→ Work to complete: Extend the issue thread on testing query plans for master, vector and secondary indexes with the next comment after its last one.

→ Source document:
[start]
[Tech Request]: Improve testing of Query Plans for Master/Vector/Secondary Index
Is there an existing issue for the same feature request?
- [X] I have checked the existing issues.
Is your feature request related to a problem?
The performance of Index queries is not tested in regression tests. We need a strategy to test
- Plan generated by Index Queries
- Data stored inside the Index Hidden table
- Performance metrics of Index Queries over different runs
Describe the feature you'd like
Possible approaches to solve this
- Modification to BVT framework to do Plan comparison
- Running a Python code to validate the data stored in the hidden table.
- Running a Python code to validate the QPS of Index queries.
Describe implementation you've considered
No response
Documentation, Adoption, Use Case, Migration Strategy
No response
Additional information
No response
As suggested by @fengttt , one approach is to support
EXPLAIN FORMAT=JSON select * from t3;. Then query the JSON string to do JSON path etc to see if BlockFilter is present or not etc.
Reference
- JSON Extract
SELECT *
FROM your_table
WHERE JSON_EXTRACT(your_json_column, '$.your_json_path') REGEXP 'your_regex_pattern';**
I don't think we support REGEX, LENGTH, etc functions on Query Plan output from "EXPLAIN".
A. For Vector Index
- Search Query Correctness BVT is improved by using precise coordinates: https://github.com/matrixorigin/matrixone/blob/main/test/distributed/cases/array/array_index_knn.sql
- Vector Insert Performance will monitored with this test: https://github.com/matrixorigin/matrixone/issues/15018
- Vector QPS performance needs to be evaluated with this test: https://github.com/matrixorigin/matrixone/issues/15781
B. For Master Index No plan yet
C. For Secondary Index No plan yet
I recommend to use random vector generation with same seek so that we can always generate same set of vectors without storing the data in database.
[end]
→ Stored data:
[start]
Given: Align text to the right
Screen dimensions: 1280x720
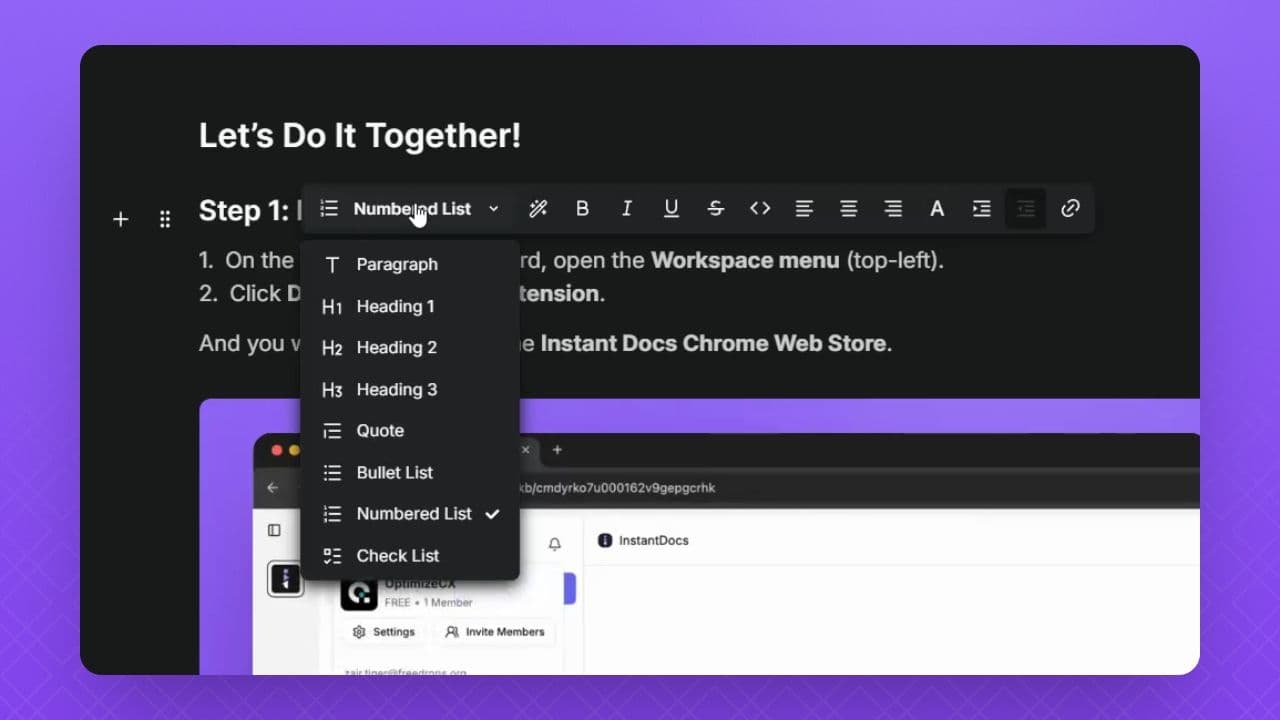Looking at the screenshot, I should coord(892,208).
[end]
→ Answer to this problem:
See the code here, https://github.com/cpegeric/wiki-benchmark/blob/main/python/indextest.py
The script support the following,
- build hnsw/ivfflat index with different op_type (vector_ip_ops, vector_cosine_ops, vector_l2_ops), any dimension
% python3 indextest.py build localhost eric ivf4 ivf4 vector_cosine_ops 3072 100000 ivfflat
create index ivf4 using ivfflat on ivf4(embed) lists=100 op_type "vector_cosine_ops"
create index time = 50.51455583330244 sec
- run recall to check the recall rate. Our target recall rate is > 0.9
% python3 indextest.py recall localhost eric ivf4 ivf4 vector_cosine_ops 3072 1000 ivfflat
start generate 1000 vectors
dataset generated and start search.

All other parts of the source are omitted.